To view a table’s SRID assignment, query the database’s
geometry_columns
table.
%%sql
SELECT f_table_name AS name, srid
FROM geometry_columns;
* postgresql://postgres:***@localhost/nyc
6 rows affected.
name | srid |
---|---|
nyc_homicides | 26918 |
nyc_census_blocks | 26918 |
nyc_neighborhoods | 26918 |
nyc_streets | 26918 |
nyc_subway_stations | 26918 |
geometries | 0 |
However, if you know what the SRID of the coordinates is supposed to be,
you can set it post-facto, using ST_SetSRID
on the geometry. Then you will be able to transform the
geometry into other systems.
%%sql
SELECT ST_AsText(
ST_Transform(
ST_SetSRID(geom,26918),
4326)
)
FROM geometries;
* postgresql://postgres:***@localhost/nyc
5 rows affected.
st_astext |
---|
POINT(-79.488743884387 0) |
LINESTRING(-79.488743884387 0,-79.4887349253904 0.000009019375921,-79.4887259663935 0.000009019376033,-79.4887259663937 0.000018038752065) |
POLYGON((-79.488743884387 0,-79.4887349253903 0,-79.4887349253904 0.000009019375921,-79.4887438843871 0.00000901937581,-79.488743884387 0)) |
POLYGON((-79.488743884387 0,-79.4886542944147 0,-79.4886542944202 0.000090193769243,-79.4887438843926 0.000090193758097,-79.488743884387 0),(-79.4887349253904 0.000009019375921,-79.4887349253905 0.000018038751842,-79.4887259663937 0.000018038752065,-79.4887259663935 0.000009019376033,-79.4887349253904 0.000009019375921)) |
GEOMETRYCOLLECTION(POINT(-79.4887259663935 0),POLYGON((-79.488743884387 0,-79.4887349253903 0,-79.4887349253904 0.000009019375921,-79.4887438843871 0.00000901937581,-79.488743884387 0))) |
6.5. Function List¶
ST_AsText: Returns the Well-Known Text (WKT) representation of the geometry/geography without SRID metadata.
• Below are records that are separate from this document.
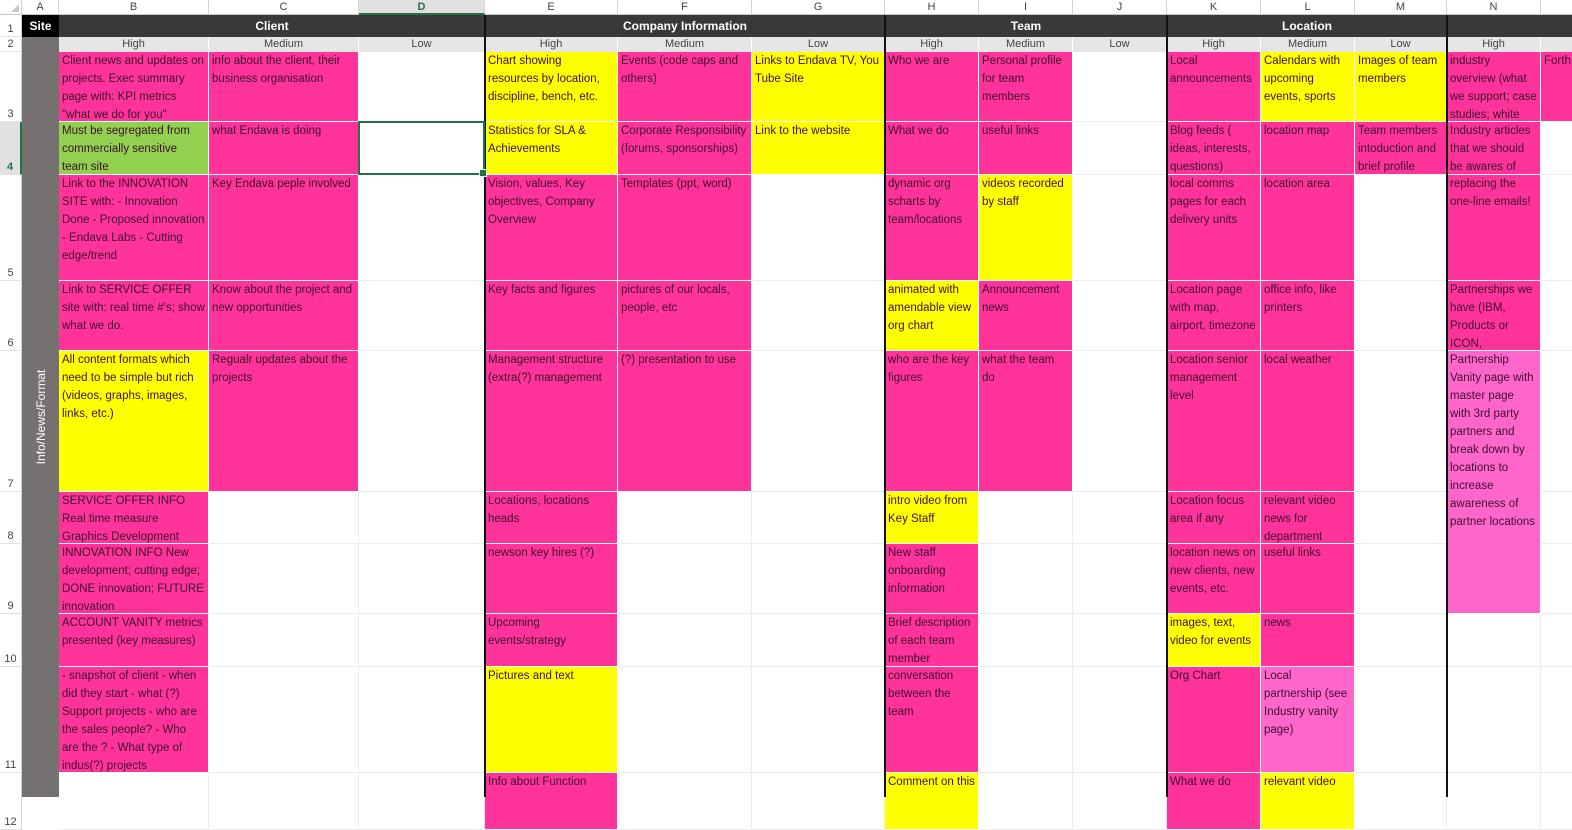 The image size is (1572, 830). I want to click on column-header-a: A, so click(40, 8). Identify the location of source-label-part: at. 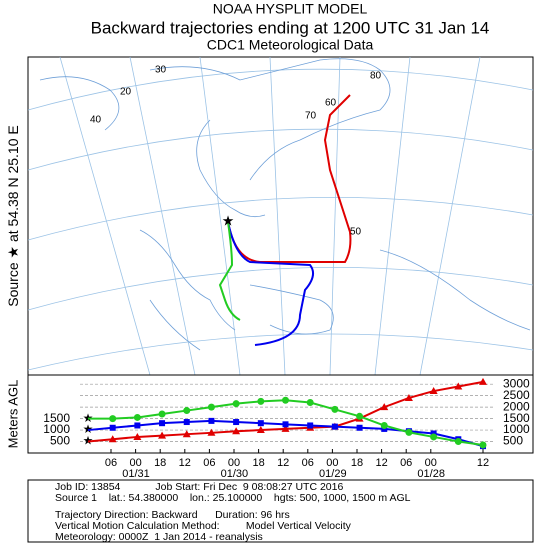
(13, 236).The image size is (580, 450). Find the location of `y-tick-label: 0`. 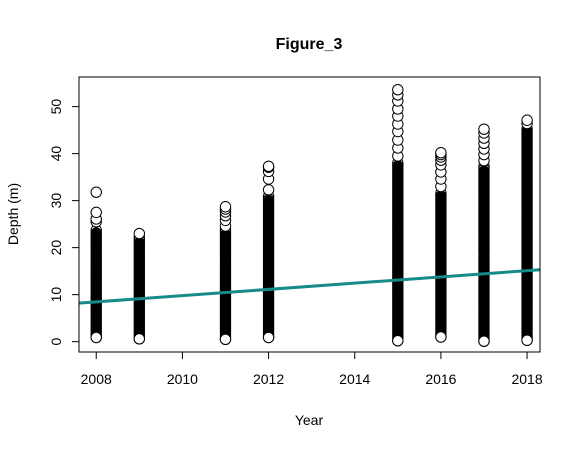

y-tick-label: 0 is located at coordinates (56, 342).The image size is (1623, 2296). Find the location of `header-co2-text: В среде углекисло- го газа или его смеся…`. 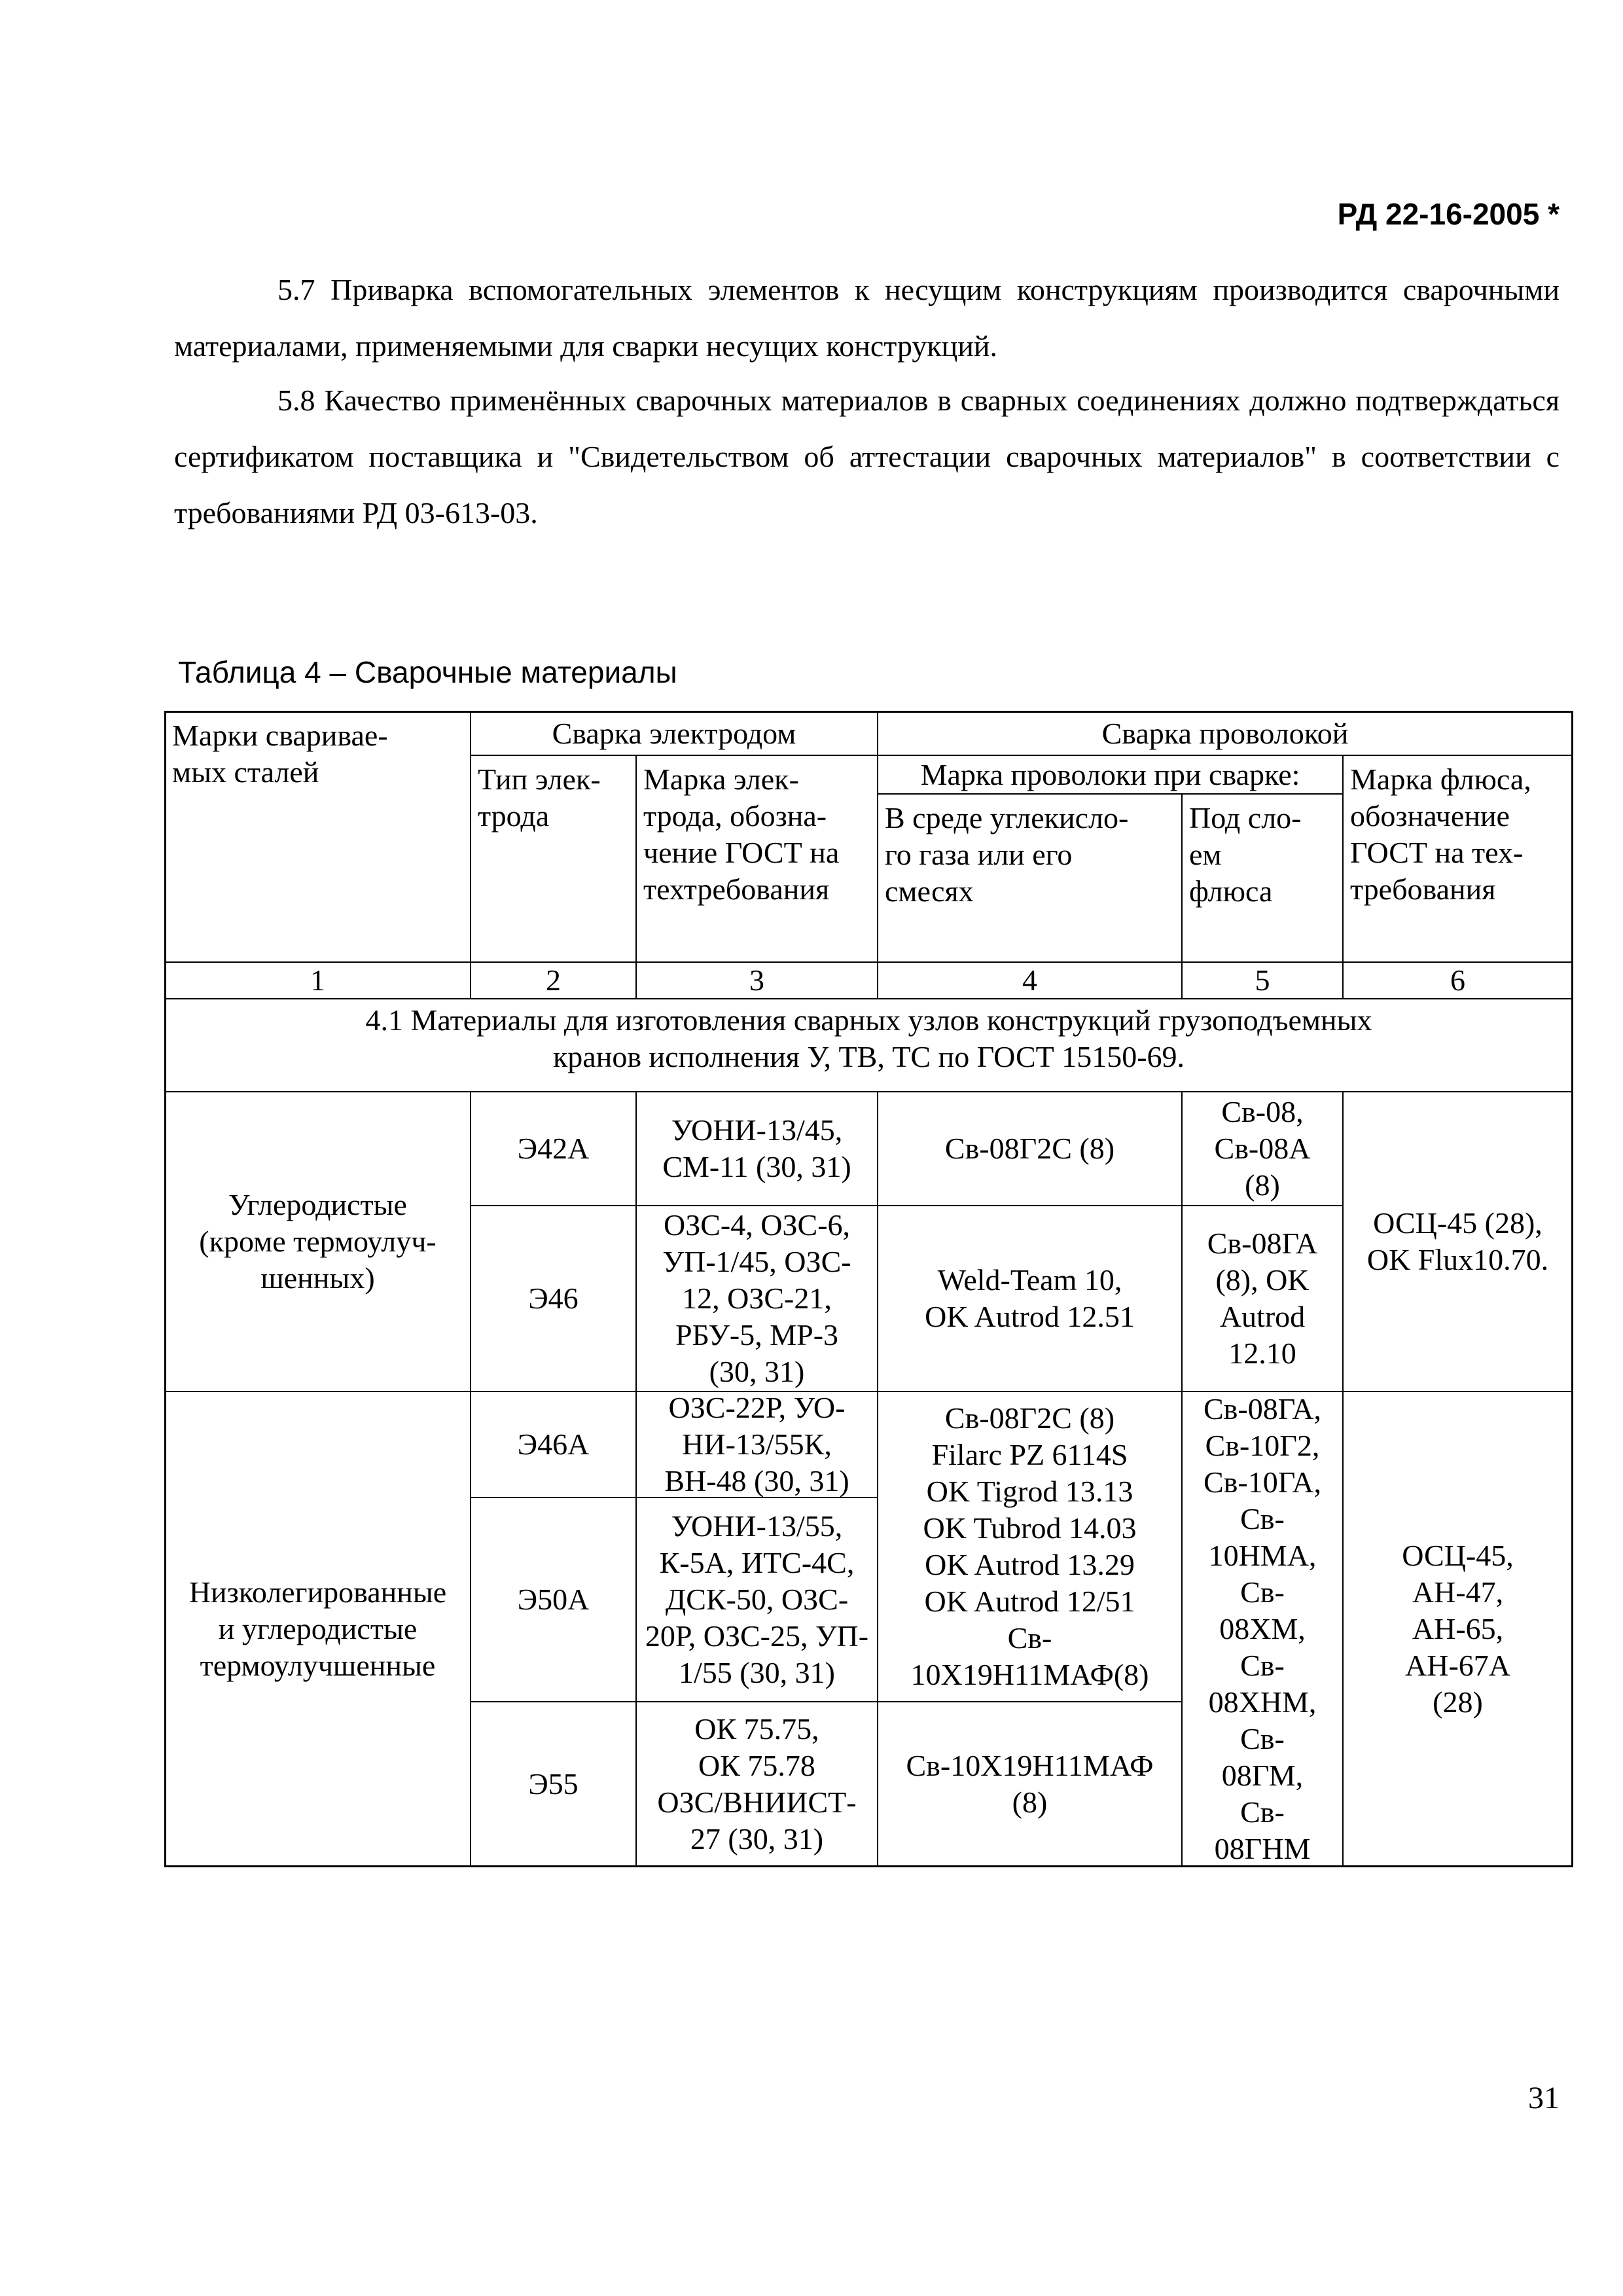

header-co2-text: В среде углекисло- го газа или его смеся… is located at coordinates (1007, 854).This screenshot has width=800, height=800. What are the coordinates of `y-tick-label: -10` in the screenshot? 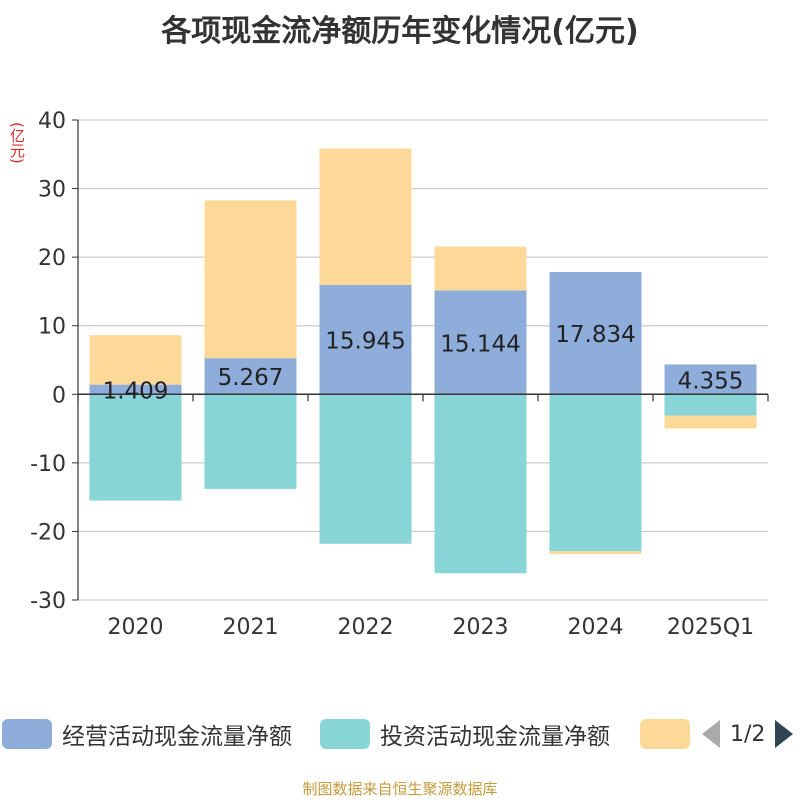 It's located at (48, 464).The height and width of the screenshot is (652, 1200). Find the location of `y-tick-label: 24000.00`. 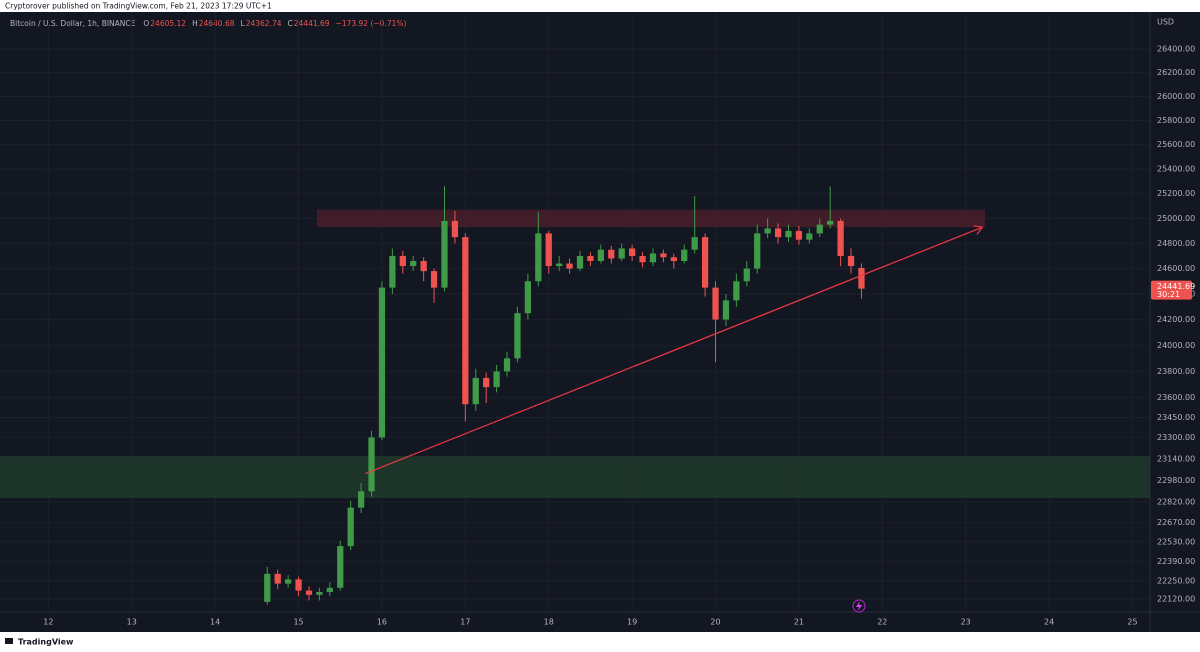

y-tick-label: 24000.00 is located at coordinates (1176, 346).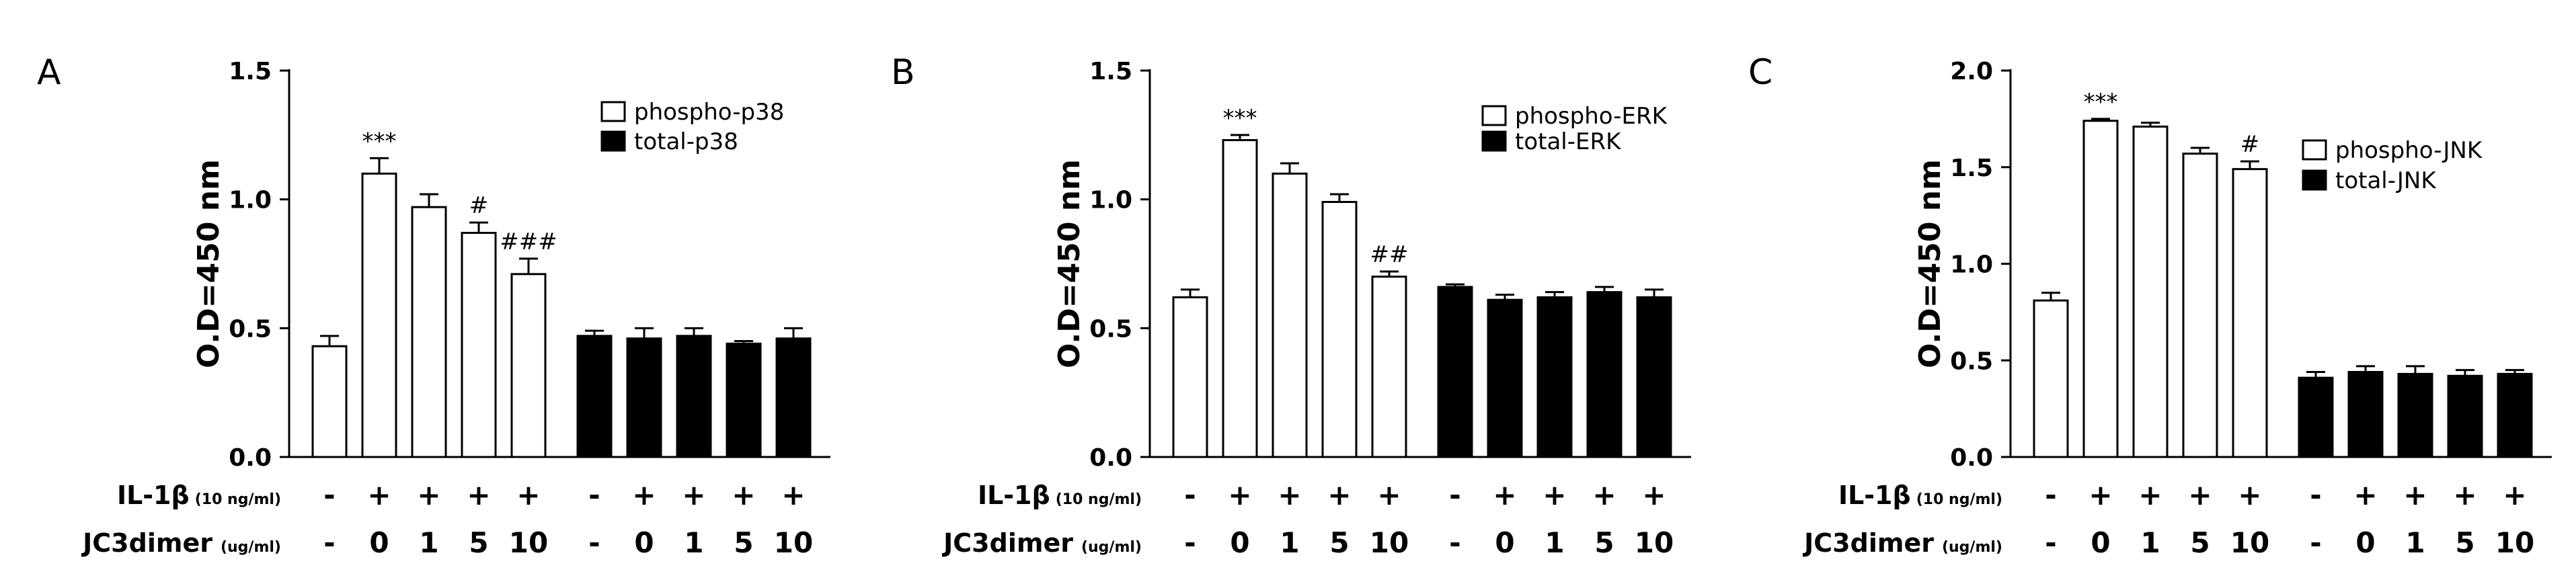  What do you see at coordinates (1930, 263) in the screenshot?
I see `y-axis-label: O.D=450 nm` at bounding box center [1930, 263].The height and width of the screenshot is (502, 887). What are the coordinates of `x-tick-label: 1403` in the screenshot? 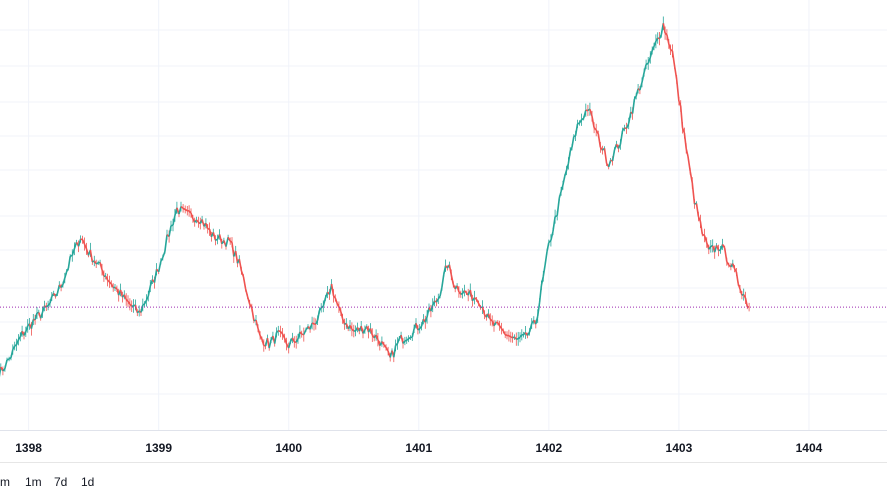 It's located at (680, 448).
ST_SetSRID(geometry, srid): Sets the SRID on a geometry to a particular integer value.
ST_SRID(geometry): Returns the spatial reference identifier for the ST_Geometry as defined in spatial_ref_sys table.
ST_Transform(geometry, srid): Returns a new geometry with its coordinates transformed to the SRID referenced by the integer parameter.